Significant progress was made with the oat harvest. Harvested oat acres are 30 to 90 per cent complete, with yields ranging from 30 to 120 bu./ac., with light test weight. Earlier-seeded oat fields seem to have suffered less damage from excess moisture throughout the year and managed an average to above-average yield. Later-seeded oat fields report lower yields with quality concerns of light test weights.

Canola producers suffered yield losses as a result of strong gusty winds throughout the week causing swaths to turn and pods to shatter. Canola harvest increased to 75 per cent complete with yields ranging from 30 to 45 bu./ac. in southern districts, while average yield expectations in northern regions range from 10 to 40 bu./ac. Canola quality was very good, with no concern of green seed reported.

Soybeans continued to improve as seed filling continued. Green cloverworm was noticed earlier in the week causing significant defoliation in upper leaves, but no economic-threshold levels were reported. Sunflowers’ yield potential still varies greatly. The majority of flax is nearing maturity.

Winter wheat seeding got underway earlier in the week but a decrease in seeded acres may occur as a result of high fusarium levels harvested this fall. Wet conditions in some areas are causing winter wheat seeding delays.

Hayfield conditions ranged from poor to fair in northern areas to good in southern areas, with a third cut underway for many. Some producers in the north are still struggling to complete a first cut. Hay quality is still rated as below average; yields are reported as 50 to 85 per cent of normal.

Pastureland rated from good in southern districts to fair in the north.


Weather conditions have allowed harvest to advance, now ranging from 30 to 60 per cent complete. Yields vary significantly between areas and farms due to varying degrees of excess soil moisture during the growing season. Higher-elevated and well-drained areas are seeing better yields.

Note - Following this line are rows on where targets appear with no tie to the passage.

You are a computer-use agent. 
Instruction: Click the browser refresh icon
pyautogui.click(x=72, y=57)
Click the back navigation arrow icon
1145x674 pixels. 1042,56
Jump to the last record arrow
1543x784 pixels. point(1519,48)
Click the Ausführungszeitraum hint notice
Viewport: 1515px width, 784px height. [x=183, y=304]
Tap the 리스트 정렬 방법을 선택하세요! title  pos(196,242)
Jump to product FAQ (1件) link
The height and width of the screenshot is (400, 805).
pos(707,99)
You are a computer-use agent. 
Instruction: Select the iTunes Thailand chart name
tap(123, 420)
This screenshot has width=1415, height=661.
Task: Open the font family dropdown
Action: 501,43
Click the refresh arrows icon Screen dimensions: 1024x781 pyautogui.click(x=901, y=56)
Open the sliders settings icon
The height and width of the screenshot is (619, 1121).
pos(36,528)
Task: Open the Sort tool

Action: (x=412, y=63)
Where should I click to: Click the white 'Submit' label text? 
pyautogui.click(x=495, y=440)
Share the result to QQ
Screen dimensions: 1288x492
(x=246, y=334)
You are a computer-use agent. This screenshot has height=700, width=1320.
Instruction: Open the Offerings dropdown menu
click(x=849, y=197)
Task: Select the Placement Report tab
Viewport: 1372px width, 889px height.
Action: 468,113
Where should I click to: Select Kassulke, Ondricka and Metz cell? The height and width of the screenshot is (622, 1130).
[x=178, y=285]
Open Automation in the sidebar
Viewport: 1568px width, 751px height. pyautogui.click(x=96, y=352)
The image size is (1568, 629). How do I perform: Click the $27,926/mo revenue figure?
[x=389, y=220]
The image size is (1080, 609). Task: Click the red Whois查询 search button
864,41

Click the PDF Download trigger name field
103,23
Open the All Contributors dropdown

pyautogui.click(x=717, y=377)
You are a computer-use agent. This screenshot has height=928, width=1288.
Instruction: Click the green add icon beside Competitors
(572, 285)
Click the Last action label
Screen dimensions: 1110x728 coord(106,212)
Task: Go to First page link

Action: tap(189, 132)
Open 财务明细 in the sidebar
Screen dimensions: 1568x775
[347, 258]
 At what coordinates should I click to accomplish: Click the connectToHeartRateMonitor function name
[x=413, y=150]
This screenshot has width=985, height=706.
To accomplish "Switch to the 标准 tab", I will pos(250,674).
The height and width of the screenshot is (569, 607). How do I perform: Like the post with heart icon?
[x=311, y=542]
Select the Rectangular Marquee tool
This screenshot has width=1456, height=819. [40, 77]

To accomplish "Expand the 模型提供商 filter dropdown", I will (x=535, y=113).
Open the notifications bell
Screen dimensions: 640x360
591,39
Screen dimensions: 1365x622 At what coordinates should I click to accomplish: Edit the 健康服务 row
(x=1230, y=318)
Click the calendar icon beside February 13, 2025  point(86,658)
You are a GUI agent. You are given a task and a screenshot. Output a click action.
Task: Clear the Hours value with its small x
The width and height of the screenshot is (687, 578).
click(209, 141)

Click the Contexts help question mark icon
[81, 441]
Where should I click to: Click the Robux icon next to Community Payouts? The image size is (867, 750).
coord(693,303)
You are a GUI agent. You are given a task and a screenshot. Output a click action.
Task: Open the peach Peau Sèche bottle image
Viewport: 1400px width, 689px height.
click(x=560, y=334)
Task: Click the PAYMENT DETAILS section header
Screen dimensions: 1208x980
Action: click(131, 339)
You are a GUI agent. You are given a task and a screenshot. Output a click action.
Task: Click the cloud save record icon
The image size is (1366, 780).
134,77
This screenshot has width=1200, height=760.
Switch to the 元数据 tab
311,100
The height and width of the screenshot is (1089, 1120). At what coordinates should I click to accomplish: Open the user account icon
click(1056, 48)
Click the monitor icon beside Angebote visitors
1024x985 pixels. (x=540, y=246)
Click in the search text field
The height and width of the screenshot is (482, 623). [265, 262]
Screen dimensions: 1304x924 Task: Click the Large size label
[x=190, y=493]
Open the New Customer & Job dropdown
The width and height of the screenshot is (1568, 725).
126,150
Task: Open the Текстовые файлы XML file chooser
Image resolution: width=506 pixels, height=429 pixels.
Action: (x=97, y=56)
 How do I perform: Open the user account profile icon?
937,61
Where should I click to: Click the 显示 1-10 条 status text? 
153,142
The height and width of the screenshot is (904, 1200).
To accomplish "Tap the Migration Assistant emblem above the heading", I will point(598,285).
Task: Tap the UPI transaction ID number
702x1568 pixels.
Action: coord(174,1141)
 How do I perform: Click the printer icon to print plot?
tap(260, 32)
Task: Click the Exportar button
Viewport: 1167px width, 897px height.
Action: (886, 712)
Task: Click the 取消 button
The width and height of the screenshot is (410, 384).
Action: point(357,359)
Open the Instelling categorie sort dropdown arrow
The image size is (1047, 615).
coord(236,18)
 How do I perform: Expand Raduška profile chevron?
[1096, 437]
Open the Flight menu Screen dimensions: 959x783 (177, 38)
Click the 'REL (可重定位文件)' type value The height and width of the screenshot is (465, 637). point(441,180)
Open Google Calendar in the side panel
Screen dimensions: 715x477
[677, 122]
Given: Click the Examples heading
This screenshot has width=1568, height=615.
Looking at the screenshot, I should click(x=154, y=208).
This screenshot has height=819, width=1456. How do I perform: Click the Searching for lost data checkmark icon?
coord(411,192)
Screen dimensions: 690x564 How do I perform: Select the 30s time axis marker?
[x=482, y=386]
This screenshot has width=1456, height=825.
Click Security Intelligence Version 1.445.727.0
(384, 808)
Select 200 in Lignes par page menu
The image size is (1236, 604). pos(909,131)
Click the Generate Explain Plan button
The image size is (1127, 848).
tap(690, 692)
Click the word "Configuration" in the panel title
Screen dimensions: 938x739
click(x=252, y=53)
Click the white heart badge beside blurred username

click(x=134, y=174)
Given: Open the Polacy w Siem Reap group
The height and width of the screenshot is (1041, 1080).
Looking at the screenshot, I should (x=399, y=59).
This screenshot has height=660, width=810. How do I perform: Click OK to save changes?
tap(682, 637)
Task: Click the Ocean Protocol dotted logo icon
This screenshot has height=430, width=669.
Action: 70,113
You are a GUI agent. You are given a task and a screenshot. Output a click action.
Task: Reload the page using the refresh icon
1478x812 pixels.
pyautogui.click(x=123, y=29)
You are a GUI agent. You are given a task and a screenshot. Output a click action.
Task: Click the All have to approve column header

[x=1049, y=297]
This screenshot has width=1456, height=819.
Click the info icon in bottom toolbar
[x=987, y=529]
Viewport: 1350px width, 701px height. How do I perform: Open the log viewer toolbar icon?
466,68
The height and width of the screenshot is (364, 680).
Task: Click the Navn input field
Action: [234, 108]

Spring wheat yields range between 10 and 45 bu./ac. Fusarium has led to many samples grading No. 3. Oat yields range between 40 and 100 bu./ ac. The harvest of canola crops has started and yields range between 12 and 45 bu./ac.

Field tillage has occurred on harvested fields. Planting of winter wheat crops has started on harvested canola fields.

Harvest progress on forages varied. Due to wetter conditions in western areas there was minor harvest progress in tame forage. Native hay crops are inaccessible. Forages were being harvested in the eastern areas, including first-cut and second-cut alfalfa-grass crops.